> Extract
--- START ---

Antonin Nechodoma (1877–1928), was a Czech architect who practiced in Puerto Rico and Dominican Republic from 1905 to 1928. He is known for the introduction of the Prairie Style to the Caribbean and the integration of Arts and Crafts elements to his architecture. Nechodoma designed in such style at the historical district of Miramar, Puerto Rico where the town preserves his creation.

Biography
Antonin Nechodoma was born in Prague (then part of Bohemia) in 1877.
In 1887, Nechodoma's family emigrated to Chicago where he worked as a contractor. In 1905, Nechodoma, already an architect, arrived in Puerto Rico after working for a short period in Florida. In Puerto Rico (1905–1928), Nechodoma became one of the most prominent architects in the Caribbean. His work included private and public buildings: banks, schools, markets, churches and houses. His practice extended to the Dominican Republic where he built the main 'glorieta' in the Parque Independencia in Santo Domingo and the Market in San Pedro de Macoris.

Nechodoma's work has been surrounded by controversy. His architectural style varied widely, from Neo-Classical Style for public school buildings, Gothic and Mission Style for his churches and Prairie Style in his houses. The most controversial aspect of Nechodoma's work has been his plagiarism of Frank Lloyd Wright's residential work. Architectural historians Jorge Rigau, Enrique Vivoni Farage, and Nechodoma's biographer, Thomas Marvel have discussed extensively Nechodoma's direct use of Wright's Wasmuth Portfolio as a reference for his residential work in Puerto Rico.

--- END ---

> Data provided
--- START ---

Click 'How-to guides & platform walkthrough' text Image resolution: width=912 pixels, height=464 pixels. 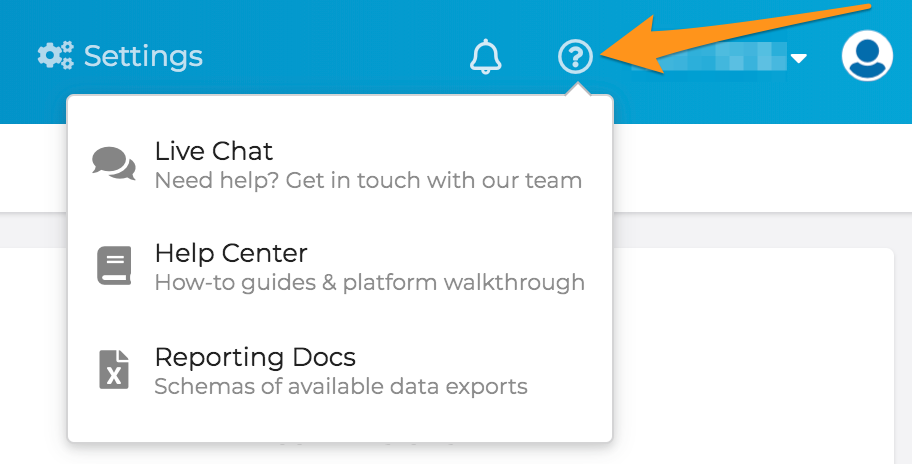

--- END ---

> Written problem 1
Revise the part of the Nechodoma article that opens with the words containing "In 1887, Nechodoma's" and closes with "Pedro de Macoris.", putting "carpenter" in place of "contractor".
> Written problem 2
Write what comes next in the article on Antonin Nechodoma, starting after its final sentence.
The data placed after the Nechodoma article is separate from it.

> Task result 1
In 1887, Nechodoma's family emigrated to Chicago where he worked as a carpenter. In 1905, Nechodoma, already an architect, arrived in Puerto Rico after working for a short period in Florida. In Puerto Rico (1905–1928), Nechodoma became one of the most prominent architects in the Caribbean. His work included private and public buildings: banks, schools, markets, churches and houses. His practice extended to the Dominican Republic where he built the main 'glorieta' in the Parque Independencia in Santo Domingo and the Market in San Pedro de Macoris.

> Task result 2
Despite the controversy, Nechodoma made significant contributions to the architecture of Puerto Rico and the Caribbean. His integration of arts and crafts motifs to his architecture, ranging from furniture design, ironwork, stained glass, and mosaics, had an enormous influence in the Caribbean architecture of the early 20th century. His prolific production left a wealth of first class public buildings in both the Dominican Republic and Puerto Rico, notable because of their technical innovations and their contribution toward forming  a language of  tropical architecture in the Caribbean. Nechodoma's work was published extensively during his lifetime. He also published in 1927 an important article on architecture in Puerto Rico entitled "Concerning Architecture in Puerto Rico".

Nechodoma died in a car crash in 1928.

Notable works
Our Lady of Lourdes Chapel (1908) Santurce, Puerto Rico
Missionary Society of the Methodist Episcopal Church (1907) Ponce, Puerto Rico
Casa Korber (1917) Miramar, Puerto Rico
Casa Roig (1919) Humacao, Puerto Rico
Georgetti Mansion (1923) Santurce, Puerto Rico
Casa Dr. Eugenio Fernández Garcia (Same period) Miramar, Puerto Rico
Baluarte del Conde, redesigned in 1912, Santo Domingo, Dominican Republic
Roman Catholic Diocese of San Pedro de Macorís, In 1902 started with plans and execution of prominent French engineer Monsieur Eduardo Garcia. In 1910 was initiated by the Engineer Nechodoma, after the death of French Eduardo Garcia, changing the original plans to make it in concrete and masonry not as first thought.
McCabe Memorial Church (1908), Ponce, Puerto Rico

Antonin Nechodoma's Papers
The Architecture and Construction Archives at the University of Puerto Rico (AACUPR) holds the Antonin Nechodoma Collection (1906-1992).  Approximately four cubic feet in size, the collection contains architectural drawings, photographs, artifacts, and textual documents. The Architectural Drawings Series holds 20 projects organized chronologically. The documents were transferred to the School of Architecture’s Library in 1986.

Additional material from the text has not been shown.